Tournée : du 6 au 27 juillet à 14h à Artéphile, 7, rue Bourgneuf à Avignon.

La guerre qui s’est déroulée en Bosnie-Herzégovine a débuté après la proclamation de son indépendance le 6 avril 1992 par l’ex-république de la défunte Yougoslavie de Tito. Le contexte en est la fin de la Guerre froide. Cette guerre opposait les Bosniaques musulmans, les Croates de Bosnie qui voulaient l’indépendance aux Serbes de Bosnie qui n’en voulaient pas. Elle va durer trois années sanglantes, causer plus de cent mille morts et déplacer près de deux millions de personnes. La politique de purification ethnique a eu pour conséquence le déplacement de populations et des vagues de réfugiés. Plus de la moitié de la population fut déplacée.

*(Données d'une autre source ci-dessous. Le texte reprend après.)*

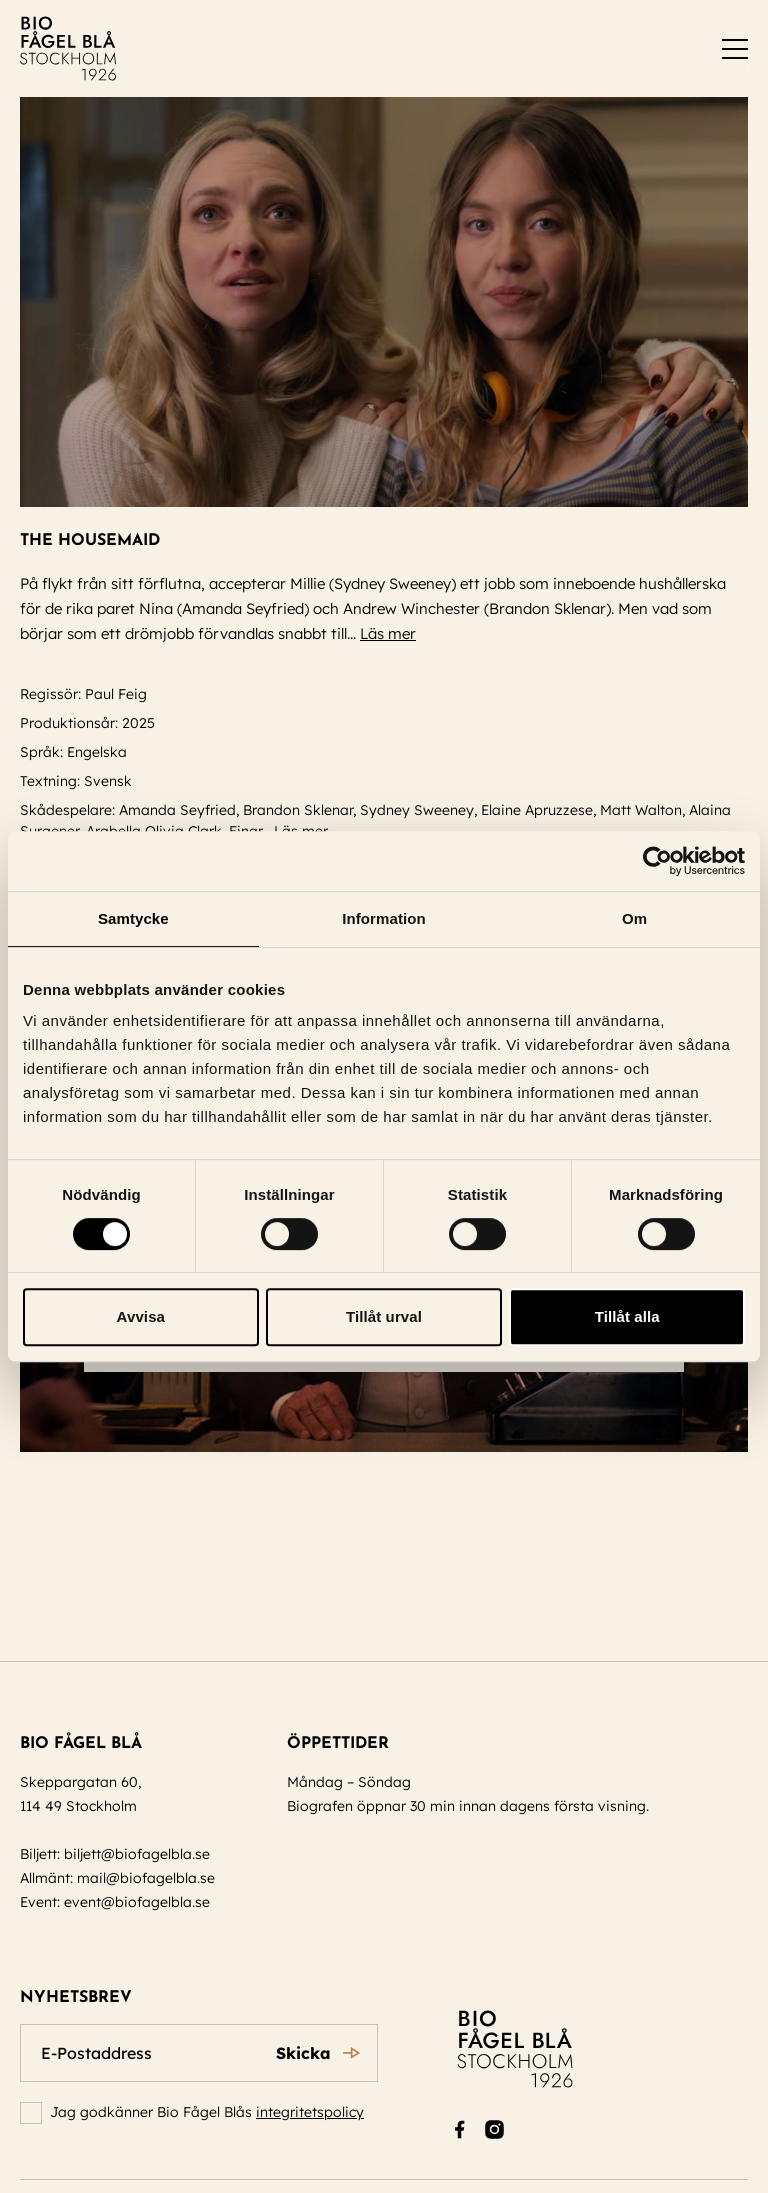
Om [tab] (634, 918)
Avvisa (141, 1316)
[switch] (735, 49)
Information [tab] (384, 918)
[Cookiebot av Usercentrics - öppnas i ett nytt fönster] (657, 861)
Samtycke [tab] (133, 918)
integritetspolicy (310, 2112)
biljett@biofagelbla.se (137, 1854)
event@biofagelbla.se (137, 1902)
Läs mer (397, 633)
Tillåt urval (384, 1316)
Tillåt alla (627, 1316)
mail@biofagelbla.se (146, 1878)
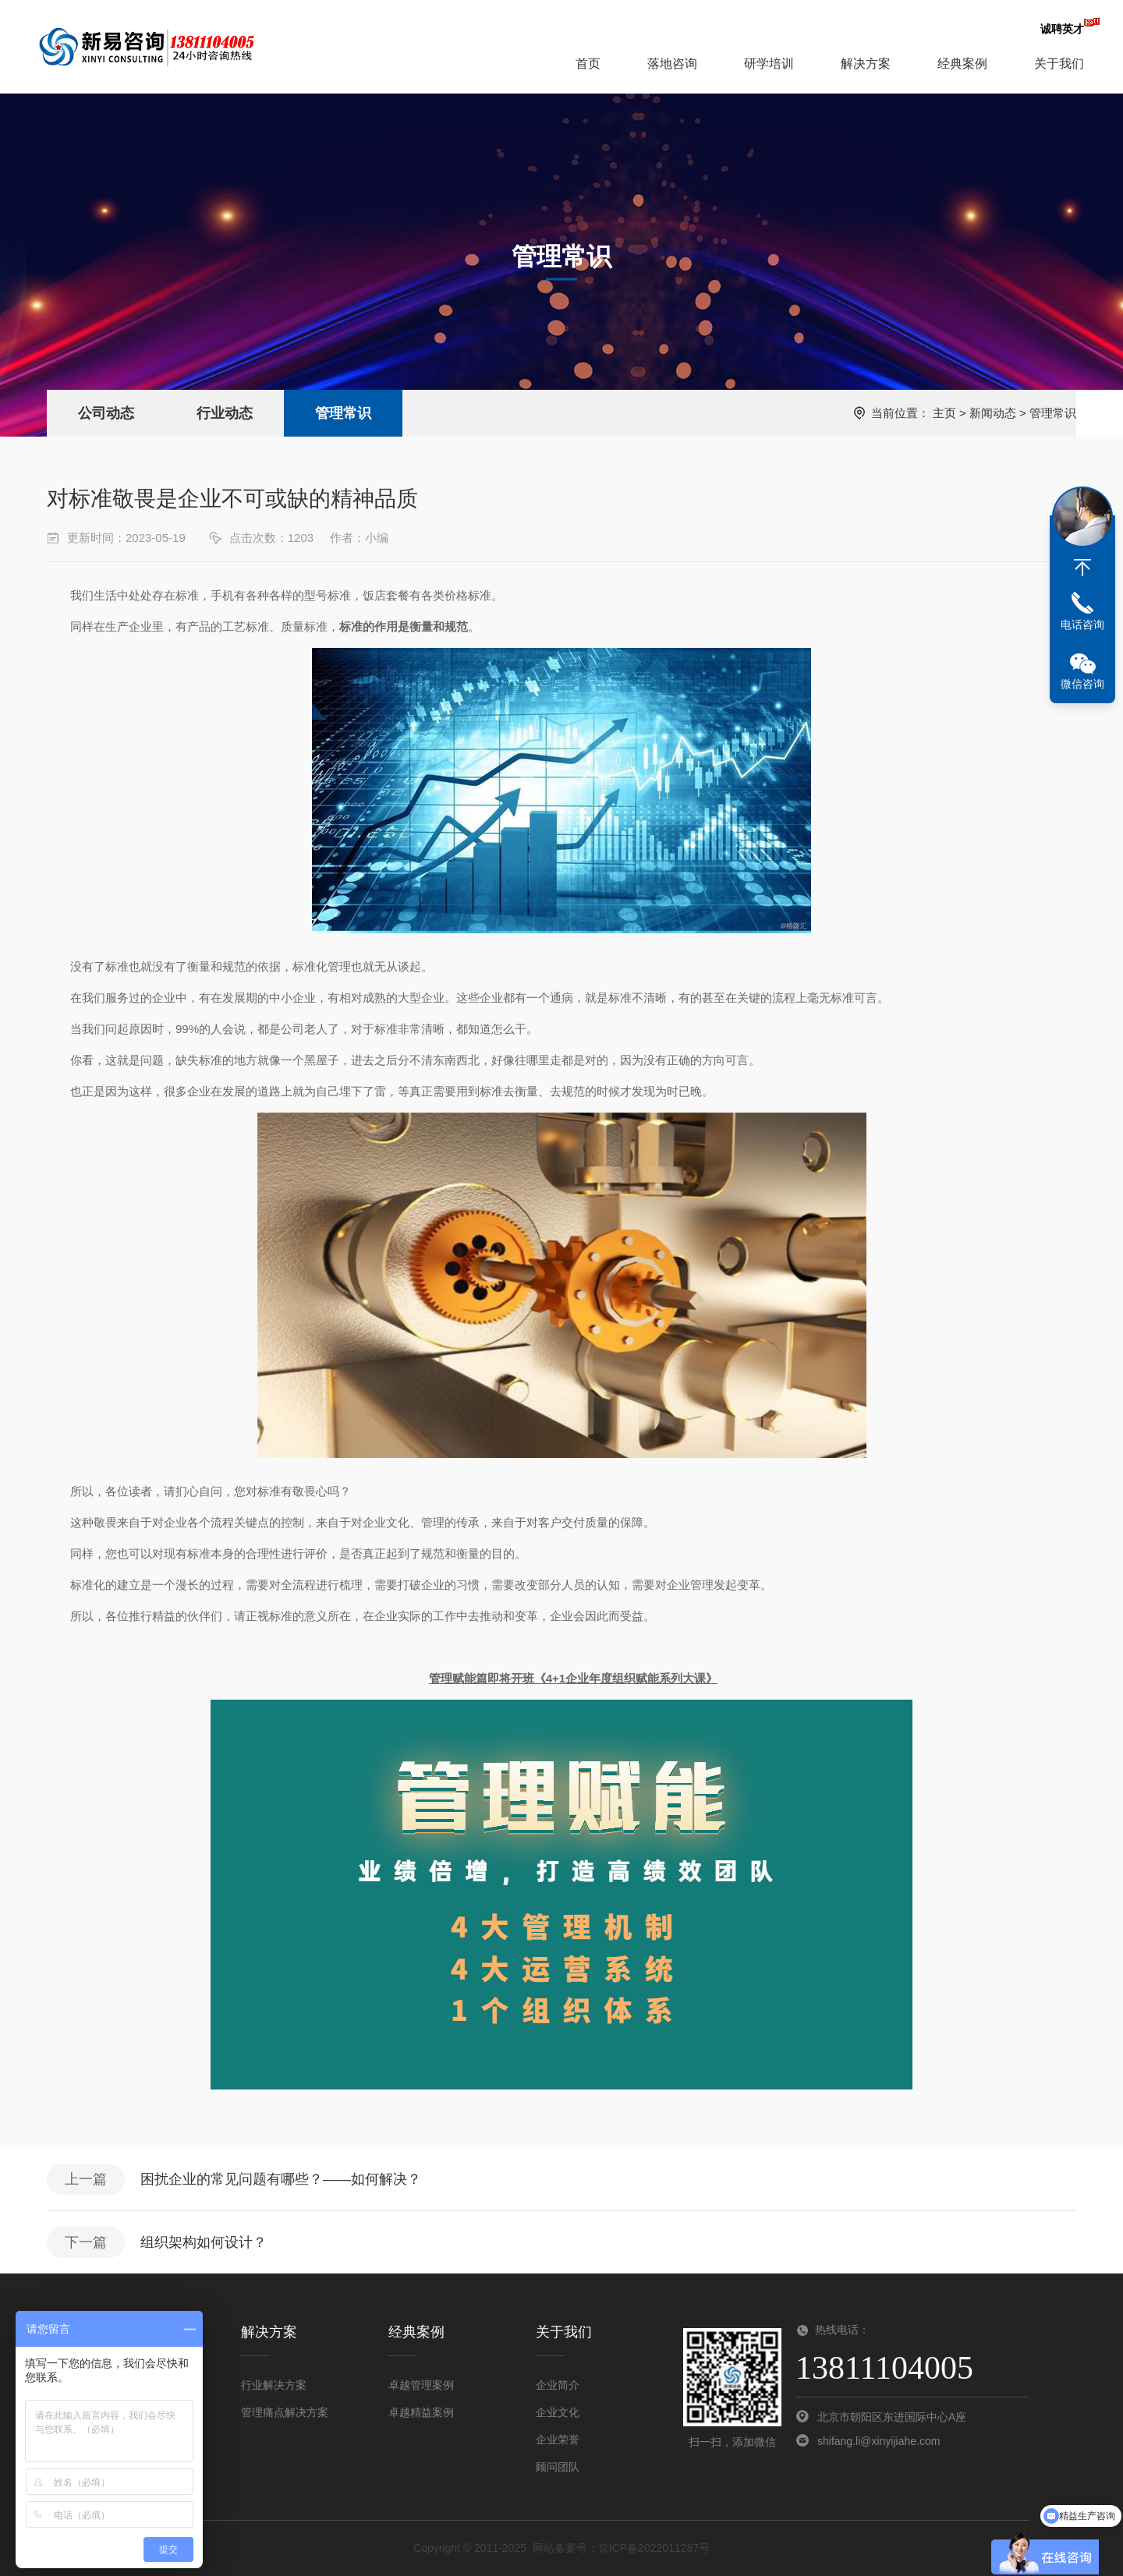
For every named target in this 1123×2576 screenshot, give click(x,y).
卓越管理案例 (421, 2385)
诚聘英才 (1062, 29)
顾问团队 (557, 2467)
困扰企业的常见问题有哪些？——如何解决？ (280, 2179)
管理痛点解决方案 (284, 2412)
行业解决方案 (273, 2385)
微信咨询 (1082, 684)
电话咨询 (1082, 624)
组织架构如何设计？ (203, 2242)
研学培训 (769, 64)
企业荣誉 (557, 2439)
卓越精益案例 (421, 2412)
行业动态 (225, 413)
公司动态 (106, 413)
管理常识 (343, 413)
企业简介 (557, 2385)
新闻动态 (992, 412)
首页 (588, 64)
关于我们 (1059, 64)
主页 (944, 412)
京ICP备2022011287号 (654, 2548)
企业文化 (557, 2412)
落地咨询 (672, 64)
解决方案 (866, 64)
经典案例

Deux villes martyres, Srebrenica et Sarajevo, peuplées majoritairement de Musulmans, émergèrent en particulier. Des milices serbes, sous le commandement du tristement célèbre général Ratko Mladic, s’adonnèrent à un carnage sans précédent depuis la Seconde guerre mondiale. Durant ces trois ans, les soldats de l’ONU, les Casques bleus, ont tenté de maintenir la paix. En 1995, l’OTAN décide d’intervenir contre les armées serbes. Le conflit s’arrêtera officiellement avec la signature des historiques accords de Dayton, le 14 décembre 1995. Il aboutira au retour des réfugiés et des personnes déplacées dans leur foyer d’origine. La Bosnie d’aujourd’hui est loin du modèle multiculturel d’avant guerre.